For the second disease-related category, devices are further categorized into one of these two subcategories:

(1) Intended uses to promote, track, and/or encourage choice(s), which, as part of a healthy lifestyle, may help to reduce the risk of certain chronic diseases or conditions.

AND

(2) Intended uses to promote, track, and/or encourage choice(s) which, as part of a healthy lifestyle, may help living well with certain chronic diseases or conditions.

Neither category claims that the promotion or encouragement of certain choices will absolutely affect a certain chronic disease or condition. Instead, they say that they “may” or can potentially affect a disease or condition. The single difference between these two categories is that the first speaks to a person who does not already have the mentioned chronic disease or condition, whereas the second speaks to a person who already has the chronic disease or condition. Disease-related general wellness claims should come from an understanding and acceptance that the product lowers risks or has an effect on the chronic disease or condition specified. The draft guidance specifies diseases that the product may claim to lower risks for or have an impact on as: High blood pressure, type 2 diabetes and heart disease.

What Does Low Risk Mean?

If the wearable product falls into the first and/or second categories of “general wellness” within the FDA draft guidance, the device must meet an additional “low-risk” criterion before qualifying as a general wellness product. If the product is in some way invasive, involves an intervention or technology that may pose a risk to a user’s safety if controls are not provided (risk from lasers, radiation exposure, or implants), raises new questions about usability, or raises questions of biocompatibility, the device is not low risk. To illustrate this, the guidance uses as an example of a product that is intended to mechanically exfoliate the face, hands and feet to make the skin smoother and softer. Since this product’s claim does not refer to a specific disease or medical condition but instead addresses self-esteem, it can be considered a general wellness product. But is the product low risk? The answer is yes, because the product only exfoliates the face and is not considered “invasive” since it does not penetrate the outermost layer of the skin. However, if the product were to deliver a chemical that entered through that layer of skin, then it would be considered invasive and therefore would not be low risk.

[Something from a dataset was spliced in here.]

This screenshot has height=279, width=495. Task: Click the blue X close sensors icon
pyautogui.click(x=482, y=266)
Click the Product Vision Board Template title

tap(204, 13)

Marketing Wearables and Making Claims

The prevalence of wearable devices and mHealth applications is already disrupting the healthcare industry. Image courtesy of Farm Design.
The prevalence of wearable devices and mHealth applications is already disrupting the healthcare industry. Image courtesy of Farm Design.

Peppered throughout the FDA draft guidance are the words “intended use” and “claims.” These can make or break a device in terms of whether the agency will consider the product to be a general wellness device. Manufacturers of wearable health devices and mobile health apps must carefully consider their messaging when developing marketing materials and ensure that they do not overstate their product’s capabilities. Companies should use this draft guidance as a tool to help bring new mHealth products to market. In addition, manufacturers will find it valuable to work with and receive feedback from design and human factors firms. Wearables and mHealth apps are being developed at a rapid pace, and usability plays a large part in the design of these digital applications.  When wearables are developed that inform healthcare decisions and reach beyond the realm of “low risk,” safety becomes a factor in development and intended use.

What are some common questions that design firms receive from clients when developing wearable mHealth technologies?

  • Biocompatibility of materials against skin: Normal clothing does not have to go through any testing, but medical devices must prove that long-term exposure would not have leachables or extractables that could cause harm to users.
  • Cleanability of the wearables with electronics embedded can also be an issue. If the product isn’t washable how do we clean it? And how do we accommodate many different body sizes?
  • Clients are also concerned about the security aspect of protecting information. Some are looking for solutions regarding security of cloud based-portals, etc.